When you cleaned your teeth this morning or ordered coffee from a shop on the way to work, did you stop to listen to the sounds the machines around you were making? You probably wouldn’t think that the buzz of a toothbrush or the clatter of a coffee maker was particularly musical, but LA-based field recordist and electronic musician Katie Gately has a knack for finding tones in everyday objects.
“I have an espresso maker and that vibrates at a C, like a C1 on the piano,” she explains. “Electronic toothbrushes are also designed to vibrate around C. It’s interesting how we design objects that aren’t musical instruments and that, maybe because we like music, we design them to have familiar tones.”
Much like humans, other common objects aren’t quite as inclined towards being musical. “If you listen to the collective hums in a room, like with an air conditioner or a refrigerator, they can all glom together into something that’s not specifically a tone,” she explains. Not that this stops her from trying to get something more out of them. “They can be pushed towards a note,” she says.
“It has an interesting ambient effect. I definitely find myself drawn to industrial sounds, machines, things that squeak, door hinges, anything that moves. Anything that moves will get rusty and the rustiness will squeak and it’ll sound kind of vocal, so there’s always that potential there.”
Currently, Gately has a new obsession – yet another often overlooked but non-electrical piece of furniture. She tells me: “I think the thing that excites me most is door hinges. If you open a door you never know what you’re gonna hear!”

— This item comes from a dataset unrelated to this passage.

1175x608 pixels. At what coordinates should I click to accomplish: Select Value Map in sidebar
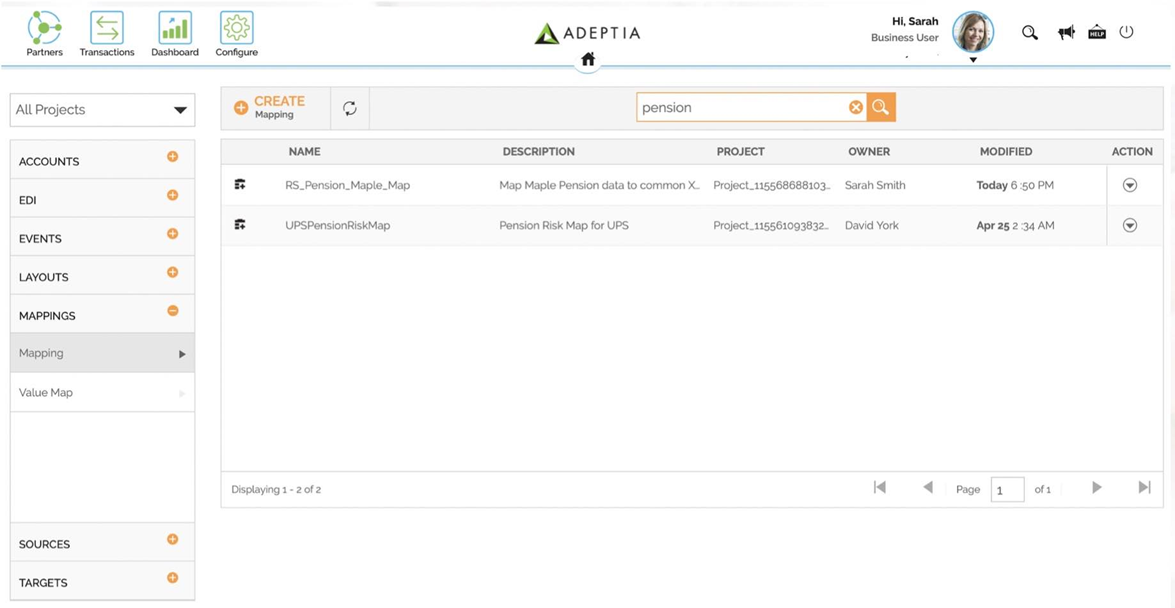(x=46, y=393)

Gately’s enthusiasm for field recordings and the ordinary have worked their way on to her debut album, ‘Color’, a collection of songs that compress the everyday world into often unrelenting maximalist electronic compositions. Tracks such as ‘Lift’ are blasts of unstoppable energy, sounds and vocal loops layered on top of each other to create a leftfield rave, epitomising her “49 per cent obnoxious and 51 per cent fun” mantra. Meanwhile, the likes of ‘Sift’ tone things down a little and focus more on pulsating rhythms.